Глава 27. НИЖНЕЕ ЗАБРОДЬЕ
12 августа, день пятьдесят первый
— Потому что мы превращаемся в драконов, — улыбнулся Фолинор. — Ни одно украшение не переживёт такого.
Я представила, что случится с бусами, если та, кто их носит, внезапно вырастет размером с три дома. От них ничего не останется, бусинки разлетятся и потеряются.
— Древние как-то украшали свою чешую, — добавил Диэглейр. — Покрывали узорами, которые не смывались и никуда не девались, даже если обернуться в человека и обратно. Но секрет того состава был утерян после катаклизма, его знали немногие мастера, и все они погибли.

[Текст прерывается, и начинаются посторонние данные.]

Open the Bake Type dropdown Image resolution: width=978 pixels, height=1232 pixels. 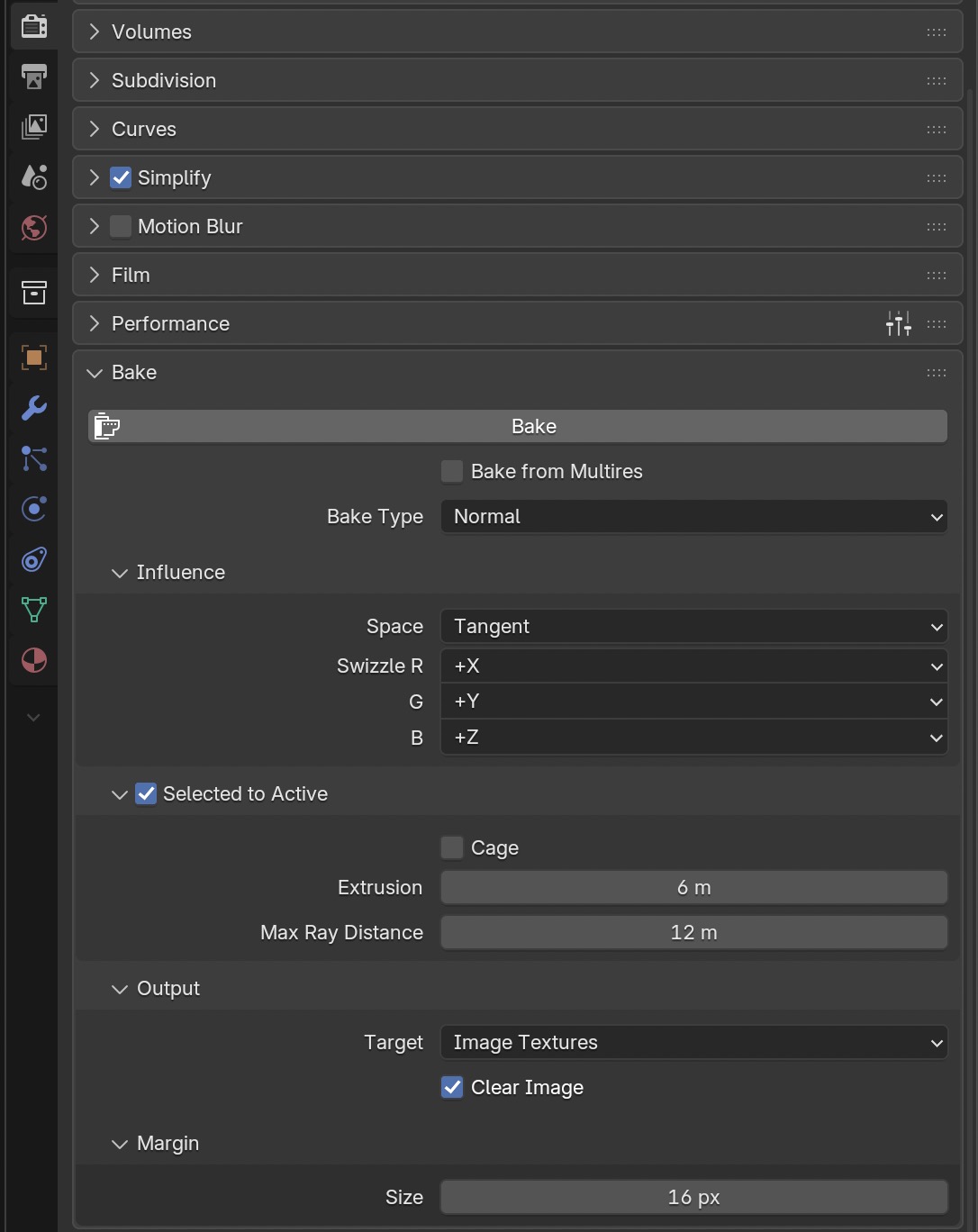(693, 517)

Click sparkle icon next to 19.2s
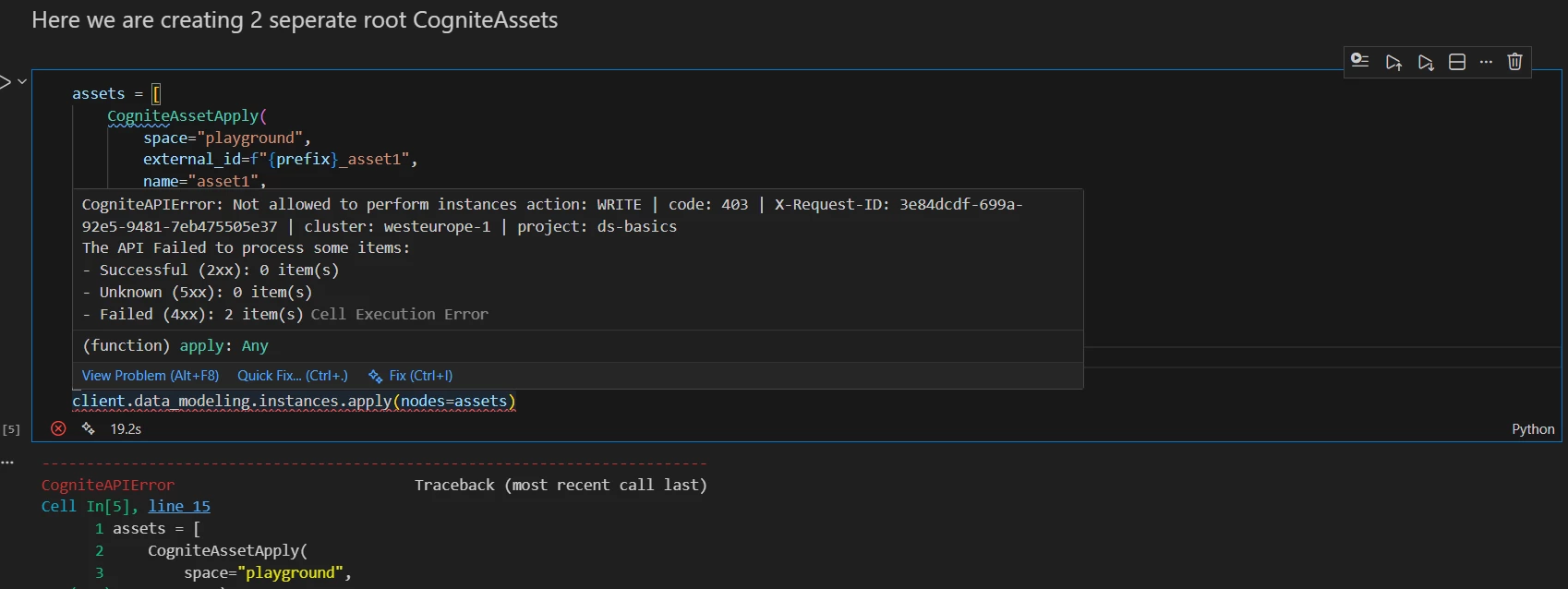[x=89, y=428]
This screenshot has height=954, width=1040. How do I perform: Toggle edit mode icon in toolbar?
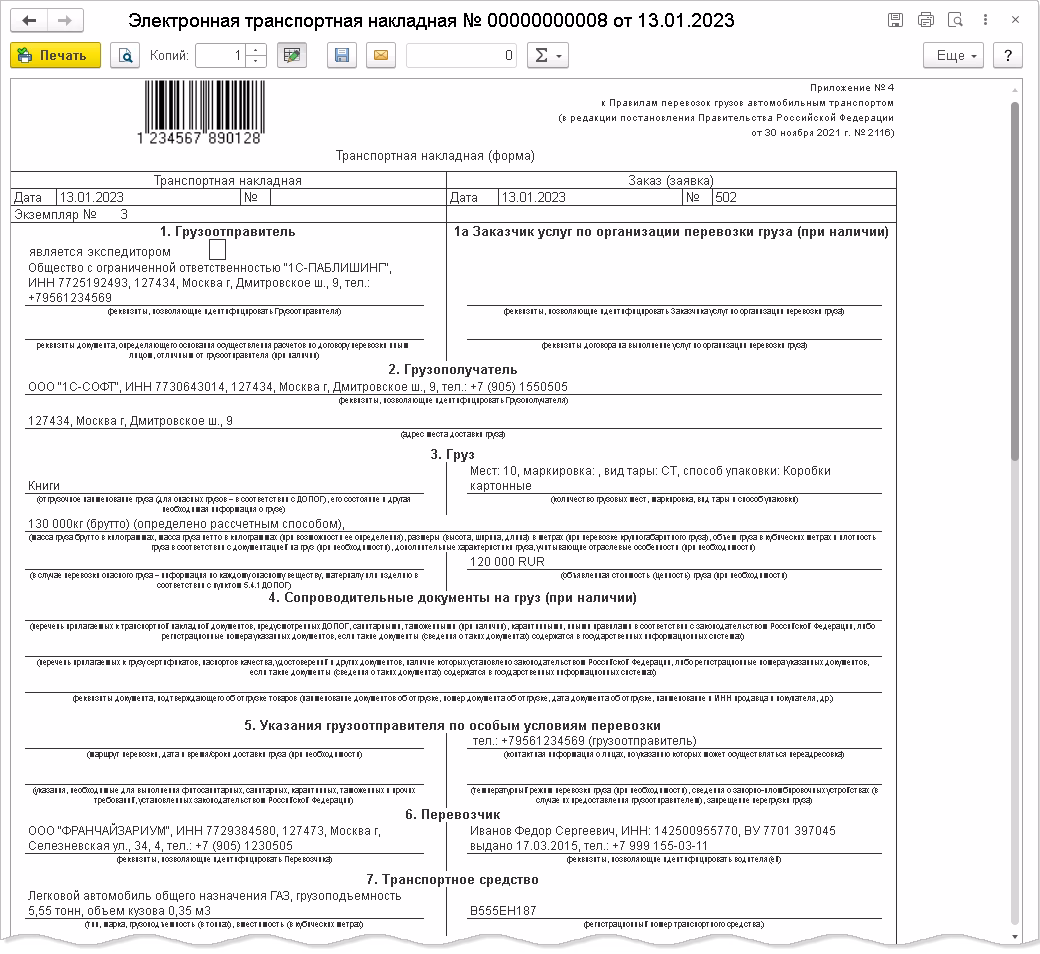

Нам так и не удалось добиться чего-то подобного. Чем бы мы ни покрывали чешую, после смены облика всё исчезало, мы ведь каждый раз словно бы возрождаемся заново.
— Поэтому мы стали украшать одежду. Красивые ткани, вышивка, разная отделка. Этого нам достаточно.
— Но… одежду же вы убираете в магический карман. Почему не убрать драгоценности тоже. Или их нельзя?
— Можно, — кивнул Фолинор. — Но, видишь ли, Аэтель, чтобы поместить вещь в магический карман, о ней нужно помнить в момент обращения, а оно происходит одномоментно. Нужно успеть мысленно перечислить всё, что ты хочешь убрать. Именно этому мы учимся в детстве.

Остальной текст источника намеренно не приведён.